• _TASK STATEMENT_
Quote the entries below word for word, leaving out the pictures.

[Entries on where items appear]
((

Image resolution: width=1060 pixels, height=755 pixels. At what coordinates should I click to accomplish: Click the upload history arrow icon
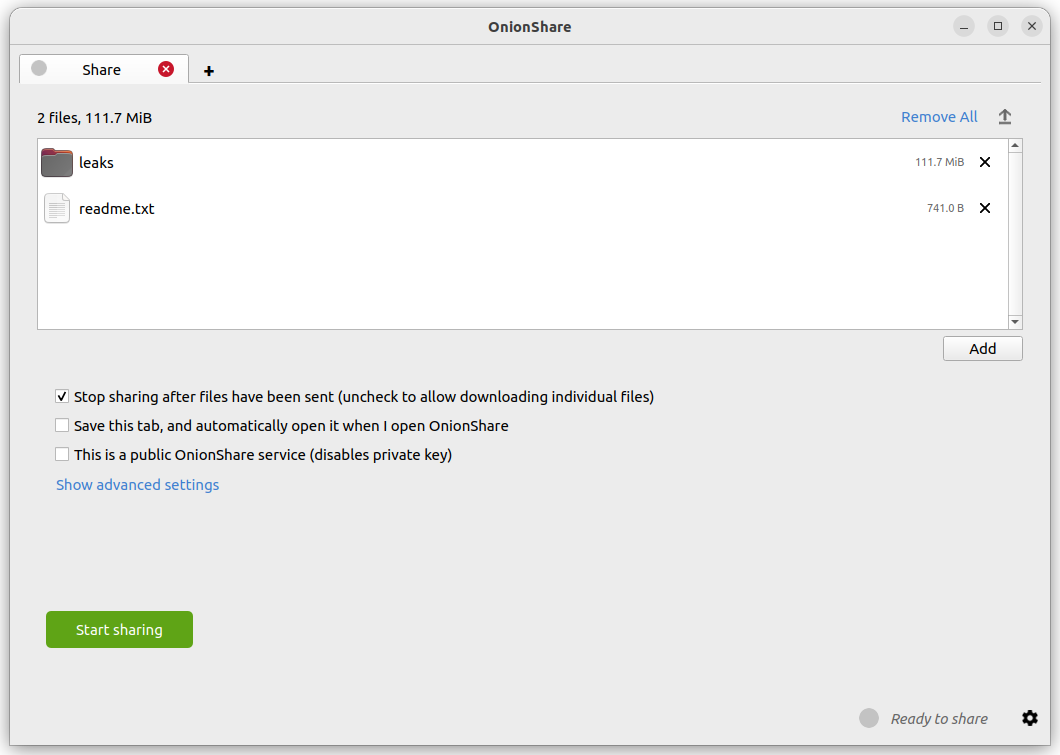tap(1005, 117)
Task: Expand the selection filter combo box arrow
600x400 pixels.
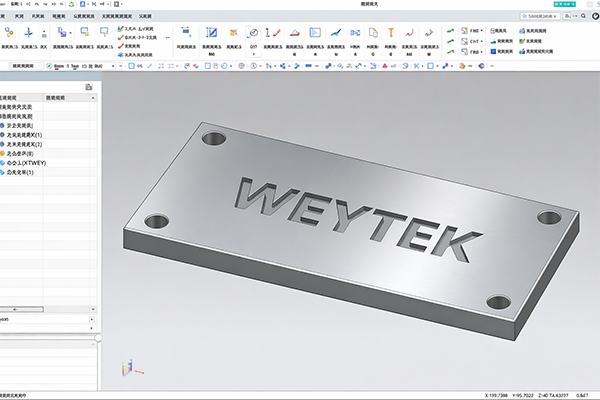Action: pyautogui.click(x=113, y=66)
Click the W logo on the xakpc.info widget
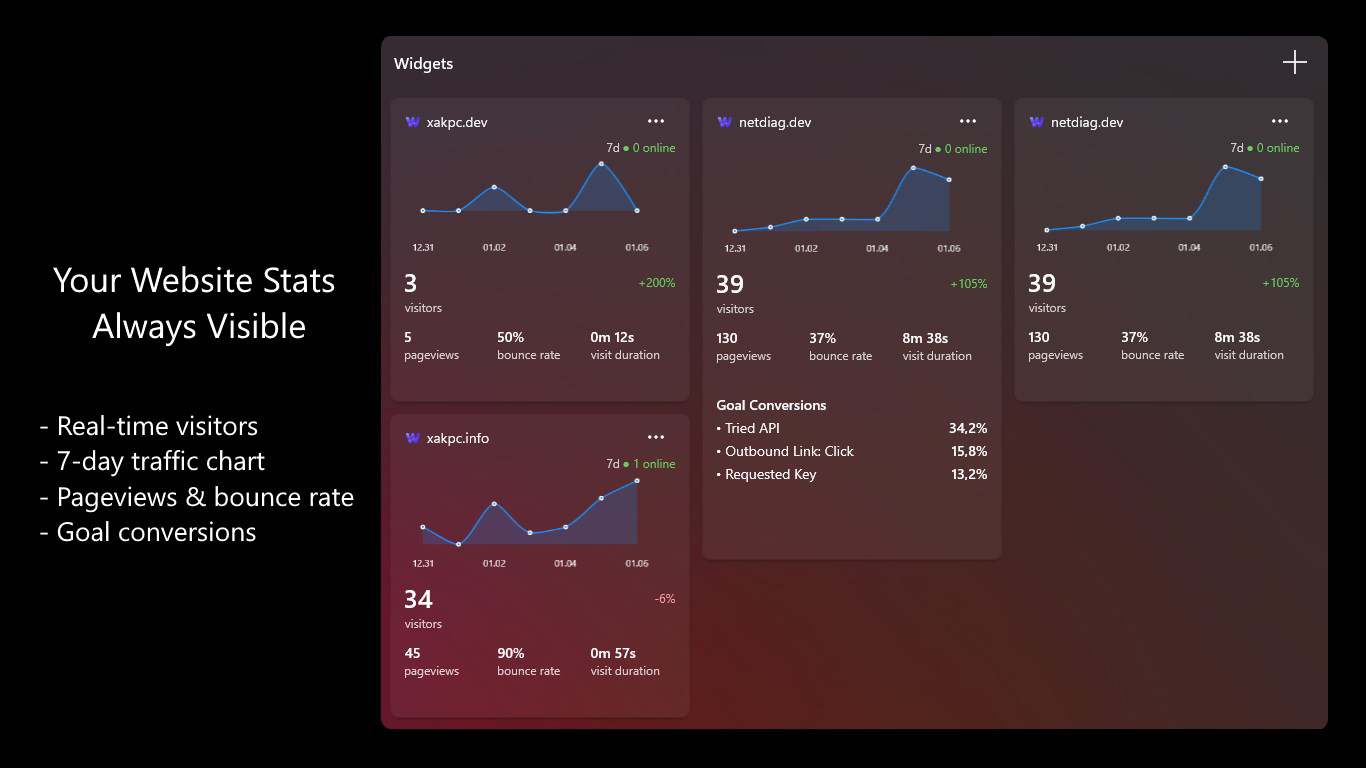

))

• _FINAL ANSWER_
Image resolution: width=1060 pixels, height=755 pixels. At what coordinates should I click to accomplish: Click the upload history arrow icon
tap(1005, 117)
Task: Expand the selection filter combo box arrow
600x400 pixels.
Action: pyautogui.click(x=113, y=66)
Click the W logo on the xakpc.info widget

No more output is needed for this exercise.